When the image generation system 1 is started, the processor 11 of the output unit 4 reads out the learned model recorded in the recording unit 3 and expands it on the memory 12. Further, when the input image IMG_IN is input from the input unit 2, the processor 11 inputs the input image IMG_IN to the trained model and generates the output image IMG_OUT. The output unit 4 outputs the generated output image IMG_OUT to the user's terminal 5.

<How to generate a learning model>
Next, a learning method of CycleGAN, which is a learned model recorded in the recording unit 3, will be described. FIG. 2 is a diagram showing a learning model of CycleGAN. The CycleGAN includes two Generators 21 and 22, and two Discliminators 23 and 24.

The set X of images of natural objects and its elements are expressed as x, and the set Y of images of artificial objects and its elements are expressed as y. The first generator 21 converts an image of a natural object (an image of a cat's eye) x into a fake image of an artificial object (an image of a headlamp) y'.

On the contrary, the second generator 22 converts an artificial object image (headlamp image) y into a natural object fake image (eye image) x.

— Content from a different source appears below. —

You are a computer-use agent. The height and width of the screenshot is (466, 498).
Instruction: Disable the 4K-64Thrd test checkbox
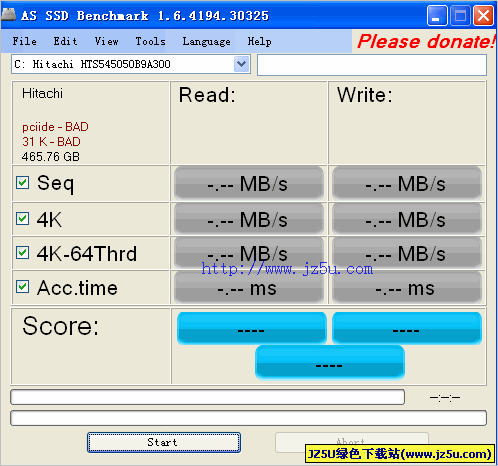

FIG. 3 is a diagram illustrating mapping of the first generator 21 and the second generator 22 in the CycleGAN 20. The conversion by the first generator 21 is referred to as a map G.
y'= G (x)
Similarly, the conversion by the first generator 21 is referred to as a map F.
x'= F (y)

Return to FIG. The first classifier 23 determines whether or not the fake image y'= G (x) generated by the first generator 21 belongs to the artificial object Y (that is, whether or not it is an image of a real headlamp). do. The second classifier 24 determines whether the fake image x'= F (y) generated by the second generator 22 belongs to the natural object X (that is, whether it is a real eye image).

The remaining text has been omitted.